EXERCISE AIM ▸ Every record, from the first line to the last, needs to be given again exactly.

● ● ●

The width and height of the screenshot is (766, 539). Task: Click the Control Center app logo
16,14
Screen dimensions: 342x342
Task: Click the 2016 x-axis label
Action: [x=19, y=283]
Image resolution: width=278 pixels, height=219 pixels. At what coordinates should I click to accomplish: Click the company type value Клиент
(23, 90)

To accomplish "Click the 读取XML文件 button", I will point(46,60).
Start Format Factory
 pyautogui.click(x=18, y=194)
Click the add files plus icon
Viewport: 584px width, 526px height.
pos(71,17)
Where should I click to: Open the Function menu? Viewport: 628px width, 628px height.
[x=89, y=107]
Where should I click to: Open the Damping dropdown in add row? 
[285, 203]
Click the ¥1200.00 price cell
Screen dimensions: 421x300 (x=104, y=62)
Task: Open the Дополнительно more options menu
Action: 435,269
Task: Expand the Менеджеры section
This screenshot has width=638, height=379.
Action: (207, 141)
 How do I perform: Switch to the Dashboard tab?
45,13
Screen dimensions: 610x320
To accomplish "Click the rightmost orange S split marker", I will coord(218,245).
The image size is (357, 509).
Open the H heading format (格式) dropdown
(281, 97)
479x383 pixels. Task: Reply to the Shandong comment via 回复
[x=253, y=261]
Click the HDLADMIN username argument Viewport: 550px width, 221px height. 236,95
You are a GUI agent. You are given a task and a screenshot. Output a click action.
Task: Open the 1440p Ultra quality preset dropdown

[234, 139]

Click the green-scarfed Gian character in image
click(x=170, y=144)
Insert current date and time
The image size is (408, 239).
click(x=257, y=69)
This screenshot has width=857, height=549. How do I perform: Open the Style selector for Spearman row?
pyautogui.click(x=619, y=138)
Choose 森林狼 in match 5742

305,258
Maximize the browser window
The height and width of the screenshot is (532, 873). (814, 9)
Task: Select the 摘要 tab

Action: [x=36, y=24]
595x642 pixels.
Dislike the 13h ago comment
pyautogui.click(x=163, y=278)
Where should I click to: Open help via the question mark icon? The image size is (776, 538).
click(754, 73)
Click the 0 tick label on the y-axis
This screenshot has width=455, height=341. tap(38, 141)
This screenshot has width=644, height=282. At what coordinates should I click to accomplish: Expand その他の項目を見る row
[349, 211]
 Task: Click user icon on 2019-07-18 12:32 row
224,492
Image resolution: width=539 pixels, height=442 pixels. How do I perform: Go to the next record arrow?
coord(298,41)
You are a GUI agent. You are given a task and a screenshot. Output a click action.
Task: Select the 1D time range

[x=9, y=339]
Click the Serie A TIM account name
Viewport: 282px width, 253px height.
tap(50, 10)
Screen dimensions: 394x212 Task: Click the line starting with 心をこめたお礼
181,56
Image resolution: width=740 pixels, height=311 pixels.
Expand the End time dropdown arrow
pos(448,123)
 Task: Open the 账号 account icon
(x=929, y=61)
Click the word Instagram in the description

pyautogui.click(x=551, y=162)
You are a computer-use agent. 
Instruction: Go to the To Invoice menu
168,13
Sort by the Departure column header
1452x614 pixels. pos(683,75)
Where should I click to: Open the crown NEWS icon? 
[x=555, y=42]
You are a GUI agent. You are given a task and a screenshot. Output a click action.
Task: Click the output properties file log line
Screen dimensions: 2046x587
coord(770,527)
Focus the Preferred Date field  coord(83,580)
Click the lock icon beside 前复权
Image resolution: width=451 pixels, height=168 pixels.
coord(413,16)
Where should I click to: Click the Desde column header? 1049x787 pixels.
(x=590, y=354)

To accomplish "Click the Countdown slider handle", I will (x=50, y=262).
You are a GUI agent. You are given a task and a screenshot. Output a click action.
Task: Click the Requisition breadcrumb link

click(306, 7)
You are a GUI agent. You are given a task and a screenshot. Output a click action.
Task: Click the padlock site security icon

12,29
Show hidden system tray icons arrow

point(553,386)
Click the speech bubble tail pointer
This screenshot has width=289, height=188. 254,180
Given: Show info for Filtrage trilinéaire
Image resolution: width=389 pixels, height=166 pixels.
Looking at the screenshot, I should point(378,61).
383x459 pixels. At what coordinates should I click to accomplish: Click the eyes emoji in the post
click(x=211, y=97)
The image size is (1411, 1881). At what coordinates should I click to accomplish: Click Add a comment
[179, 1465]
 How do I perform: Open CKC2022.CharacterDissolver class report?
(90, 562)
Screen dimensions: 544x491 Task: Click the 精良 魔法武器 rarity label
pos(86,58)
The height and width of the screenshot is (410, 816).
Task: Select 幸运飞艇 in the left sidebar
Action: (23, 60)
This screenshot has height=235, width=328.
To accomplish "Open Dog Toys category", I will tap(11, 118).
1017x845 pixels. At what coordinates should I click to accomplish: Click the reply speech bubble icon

● ● ●

RESULT OF THIS TASK ▸
The width and height of the screenshot is (766, 539). Task: Click the Control Center app logo
16,14
Screen dimensions: 342x342
Task: Click the 2016 x-axis label
Action: [x=19, y=283]
Image resolution: width=278 pixels, height=219 pixels. At what coordinates should I click to accomplish: Click the company type value Клиент
(23, 90)

To accomplish "Click the 读取XML文件 button", I will point(46,60).
Start Format Factory
 pyautogui.click(x=18, y=194)
Click the add files plus icon
Viewport: 584px width, 526px height.
pos(71,17)
Where should I click to: Open the Function menu? Viewport: 628px width, 628px height.
[x=89, y=107]
Where should I click to: Open the Damping dropdown in add row? 
[285, 203]
Click the ¥1200.00 price cell
Screen dimensions: 421x300 (x=104, y=62)
Task: Open the Дополнительно more options menu
Action: 435,269
Task: Expand the Менеджеры section
This screenshot has width=638, height=379.
Action: (207, 141)
 How do I perform: Switch to the Dashboard tab?
45,13
Screen dimensions: 610x320
To accomplish "Click the rightmost orange S split marker", I will coord(218,245).
The image size is (357, 509).
Open the H heading format (格式) dropdown
(281, 97)
479x383 pixels. Task: Reply to the Shandong comment via 回复
[x=253, y=261]
Click the HDLADMIN username argument Viewport: 550px width, 221px height. 236,95
You are a GUI agent. You are given a task and a screenshot. Output a click action.
Task: Open the 1440p Ultra quality preset dropdown

[234, 139]

Click the green-scarfed Gian character in image
click(x=170, y=144)
Insert current date and time
The image size is (408, 239).
click(x=257, y=69)
This screenshot has width=857, height=549. How do I perform: Open the Style selector for Spearman row?
pyautogui.click(x=619, y=138)
Choose 森林狼 in match 5742

305,258
Maximize the browser window
The height and width of the screenshot is (532, 873). (814, 9)
Task: Select the 摘要 tab

Action: [x=36, y=24]
595x642 pixels.
Dislike the 13h ago comment
pyautogui.click(x=163, y=278)
Where should I click to: Open help via the question mark icon? The image size is (776, 538).
click(754, 73)
Click the 0 tick label on the y-axis
This screenshot has width=455, height=341. tap(38, 141)
This screenshot has width=644, height=282. At what coordinates should I click to accomplish: Expand その他の項目を見る row
[349, 211]
 Task: Click user icon on 2019-07-18 12:32 row
224,492
Image resolution: width=539 pixels, height=442 pixels. How do I perform: Go to the next record arrow?
coord(298,41)
You are a GUI agent. You are given a task and a screenshot. Output a click action.
Task: Select the 1D time range

[x=9, y=339]
Click the Serie A TIM account name
Viewport: 282px width, 253px height.
tap(50, 10)
Screen dimensions: 394x212 Task: Click the line starting with 心をこめたお礼
181,56
Image resolution: width=740 pixels, height=311 pixels.
Expand the End time dropdown arrow
pos(448,123)
 Task: Open the 账号 account icon
(x=929, y=61)
Click the word Instagram in the description

pyautogui.click(x=551, y=162)
You are a computer-use agent. 
Instruction: Go to the To Invoice menu
168,13
Sort by the Departure column header
1452x614 pixels. pos(683,75)
Where should I click to: Open the crown NEWS icon? 
[x=555, y=42]
You are a GUI agent. You are given a task and a screenshot. Output a click action.
Task: Click the output properties file log line
Screen dimensions: 2046x587
coord(770,527)
Focus the Preferred Date field  coord(83,580)
Click the lock icon beside 前复权
Image resolution: width=451 pixels, height=168 pixels.
coord(413,16)
Where should I click to: Click the Desde column header? 1049x787 pixels.
(x=590, y=354)

To accomplish "Click the Countdown slider handle", I will (x=50, y=262).
You are a GUI agent. You are given a task and a screenshot. Output a click action.
Task: Click the Requisition breadcrumb link

click(306, 7)
You are a GUI agent. You are given a task and a screenshot. Output a click action.
Task: Click the padlock site security icon

12,29
Show hidden system tray icons arrow

point(553,386)
Click the speech bubble tail pointer
This screenshot has width=289, height=188. 254,180
Given: Show info for Filtrage trilinéaire
Image resolution: width=389 pixels, height=166 pixels.
Looking at the screenshot, I should point(378,61).
383x459 pixels. At what coordinates should I click to accomplish: Click the eyes emoji in the post
click(x=211, y=97)
The image size is (1411, 1881). At what coordinates should I click to accomplish: Click Add a comment
[179, 1465]
 How do I perform: Open CKC2022.CharacterDissolver class report?
(90, 562)
Screen dimensions: 544x491 Task: Click the 精良 魔法武器 rarity label
pos(86,58)
The height and width of the screenshot is (410, 816).
Task: Select 幸运飞艇 in the left sidebar
Action: (23, 60)
This screenshot has height=235, width=328.
To accomplish "Open Dog Toys category", I will tap(11, 118).
1017x845 pixels. At what coordinates should I click to accomplish: Click the reply speech bubble icon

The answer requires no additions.